ACTRIMS 2025: Updated McDonald criteria could aid MS diagnosis
Analysis shows changes could diagnose people missed in earlier versions

Proposed revisions to the McDonald criteria, a set of diagnostic guidelines for multiple sclerosis (MS), may help diagnose people who could have been missed under earlier versions, according to a recent analysis.
That includes people with radiological-only onset, when there are signs of disease on MRI scans but no obvious neurological symptoms, as well as individuals with atypical clinical presentations not specific for MS.
The analysis showed that nearly one in five such individuals in a clinical study met the new criteria for an MS diagnosis.
Alexandra Scharf, a medical student at Case Western Reserve University School of Medicine in Cleveland, presented the findings at the Americas Committee for Treatment and Research in Multiple Sclerosis (ACTRIMS) Forum 2025, held Feb. 27-March 1 in Florida and virtually.
Scharf conducted the research at the Cleveland Clinic’s Mellen Center for Multiple Sclerosis Treatment and Research. Her talk was titled, “Application of 2024 McDonald Criteria to Individuals with Atypical and Radiological Only Presentations in a Multicenter Diagnostic Biomarker Study.”
Beyond clinical signs
The McDonald criteria, developed in 2001, take into account clinical, laboratory, and MRI findings to help hone in on an MS diagnosis. Across several revisions over time, the guidelines have indicated that a person must show classic clinical signs of disease to have their diagnosis confirmed.
“Previous revisions of the McDonald Criteria have not allowed a diagnosis of MS in the absence of a typical clinical attack or neurological progression,” Scharf said.
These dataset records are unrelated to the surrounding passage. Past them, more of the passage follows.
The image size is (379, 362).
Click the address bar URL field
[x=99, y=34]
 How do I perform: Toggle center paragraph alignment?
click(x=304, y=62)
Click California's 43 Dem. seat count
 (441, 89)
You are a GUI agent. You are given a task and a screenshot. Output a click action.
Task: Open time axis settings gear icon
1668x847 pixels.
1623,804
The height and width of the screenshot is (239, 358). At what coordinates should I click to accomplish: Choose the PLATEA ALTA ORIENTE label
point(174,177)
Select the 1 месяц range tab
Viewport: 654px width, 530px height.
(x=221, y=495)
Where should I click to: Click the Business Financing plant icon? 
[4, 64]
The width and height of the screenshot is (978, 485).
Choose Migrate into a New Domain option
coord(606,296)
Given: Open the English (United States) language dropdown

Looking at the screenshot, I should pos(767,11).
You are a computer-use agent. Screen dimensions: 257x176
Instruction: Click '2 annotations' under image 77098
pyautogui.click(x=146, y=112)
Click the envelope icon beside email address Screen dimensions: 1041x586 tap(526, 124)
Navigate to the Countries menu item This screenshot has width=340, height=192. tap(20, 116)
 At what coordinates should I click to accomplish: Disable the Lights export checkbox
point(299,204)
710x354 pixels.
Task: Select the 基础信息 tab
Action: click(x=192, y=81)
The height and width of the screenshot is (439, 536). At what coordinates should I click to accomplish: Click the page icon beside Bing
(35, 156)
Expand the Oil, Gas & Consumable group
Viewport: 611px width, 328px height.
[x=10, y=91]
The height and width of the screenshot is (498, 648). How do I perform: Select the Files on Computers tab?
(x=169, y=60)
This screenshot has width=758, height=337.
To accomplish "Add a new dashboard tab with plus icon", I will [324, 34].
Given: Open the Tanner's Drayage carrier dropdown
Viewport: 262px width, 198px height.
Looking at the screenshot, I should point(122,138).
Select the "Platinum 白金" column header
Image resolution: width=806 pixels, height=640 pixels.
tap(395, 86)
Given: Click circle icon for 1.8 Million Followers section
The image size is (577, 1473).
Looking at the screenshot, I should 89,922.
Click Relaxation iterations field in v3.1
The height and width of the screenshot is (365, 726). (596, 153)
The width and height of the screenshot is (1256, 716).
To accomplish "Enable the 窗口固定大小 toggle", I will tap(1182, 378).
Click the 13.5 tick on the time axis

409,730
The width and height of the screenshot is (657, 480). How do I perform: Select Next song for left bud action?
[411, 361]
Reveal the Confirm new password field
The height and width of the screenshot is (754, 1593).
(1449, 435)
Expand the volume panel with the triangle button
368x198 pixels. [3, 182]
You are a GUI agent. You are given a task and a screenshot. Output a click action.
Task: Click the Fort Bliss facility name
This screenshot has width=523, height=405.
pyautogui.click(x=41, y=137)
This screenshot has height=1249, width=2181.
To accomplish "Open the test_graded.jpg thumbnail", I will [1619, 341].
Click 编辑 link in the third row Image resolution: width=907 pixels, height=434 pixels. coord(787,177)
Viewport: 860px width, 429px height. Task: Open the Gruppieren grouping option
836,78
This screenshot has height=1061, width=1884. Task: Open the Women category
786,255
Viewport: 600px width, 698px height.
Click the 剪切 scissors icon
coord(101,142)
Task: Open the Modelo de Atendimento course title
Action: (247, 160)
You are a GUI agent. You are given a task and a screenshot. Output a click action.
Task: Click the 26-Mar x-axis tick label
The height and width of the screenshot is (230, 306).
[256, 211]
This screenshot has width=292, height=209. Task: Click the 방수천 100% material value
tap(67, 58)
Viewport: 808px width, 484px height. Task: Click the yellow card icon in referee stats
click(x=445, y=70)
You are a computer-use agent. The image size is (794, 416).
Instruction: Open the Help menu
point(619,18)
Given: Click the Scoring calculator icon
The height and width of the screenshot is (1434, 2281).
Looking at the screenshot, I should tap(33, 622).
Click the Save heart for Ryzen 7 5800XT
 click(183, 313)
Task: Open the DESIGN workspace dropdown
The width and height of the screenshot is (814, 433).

People who have lesions, areas of damage seen on an MRI scan consistent with MS, but no overt clinical symptoms would have been diagnosed with radiologically isolated syndrome (RIS). That could mean that patients with atypical clinical presentations not specific for MS would be missed.
Last year, a group of experts proposed revisions to the guidelines that would allow such individuals to be diagnosed with MS provided they met certain other criteria.
Under these revisions, an MS diagnosis can be made if there’s evidence of dissemination in space (DIS), meaning that neurological damage occurs in at least two different locations in the nervous system, and at least one of three other criteria are met.
These include dissemination in time (DIT), when neurological damage occurs at more than one point in time; evidence that antibodies related to MS are present in the spinal fluid (oligoclonal bands or kappa free light chains); or at least six lesions with the central vein sign (CVS), an MRI finding believed to be specific for MS in which a small vein appears running through a lesion.
Scharf applied the proposed 2024 McDonald criteria revisions to a subset of participants from the CAVS-MS study (NCT04495556).
CAVS-MS was designed to assess whether CVS could be used as a reliable MS biomarker. It recruited 420 people who were referred to MS centers in the U.S. for a diagnostic evaluation and underwent MRI scans at their first study visit (baseline) and over a two-year period.
Scharf’s analysis focused on data from the baseline visits of 191 participants who presented with atypical clinical onset (166 people) or who had radiological-only onset (25 people), whose diagnosis could be missed under previous versions of the criteria.
Overall, 36 participants (19%) met the 2024 McDonald Criteria, 32% with radiological-only onset and 17% with atypical clinical onset.
“Nearly one in five participants with atypical or radiological-only presentation met diagnostic criteria for MS under the 2024 revisions,” Scharf said.
Of these 36 people, seven met the criteria because they showed evidence of DIS and DIT. Of the remaining 29 people, who all met DIS criteria, 19 were CVS-positive, 15 had oligoclonal bands, and five had both.
Ultimately, 43% of people with DIS but not DIT could have their diagnosis confirmed based on the presence of CVS.
“Under the 2024 revisions, the central vein sign is among the most useful paraclinical tools” to establish a diagnosis in people with atypical or no clinical signs of disease, Scharf said.
Among people who met DIS, more than half (55%) had a diagnosis confirmed based on the presence of one other diagnostic criteria: CVS, oligoclonal bands, or DIT. It was much less common for patients to meet more than one additional criterion.
“Further study and long-term follow-up is required to validate diagnostic accuracy in this patient population,” Scharf said, noting that such analyses are planned through the CAVS-MS study.
The National Multiple Sclerosis Society and the National Institutes of Health were among funding sources for the study.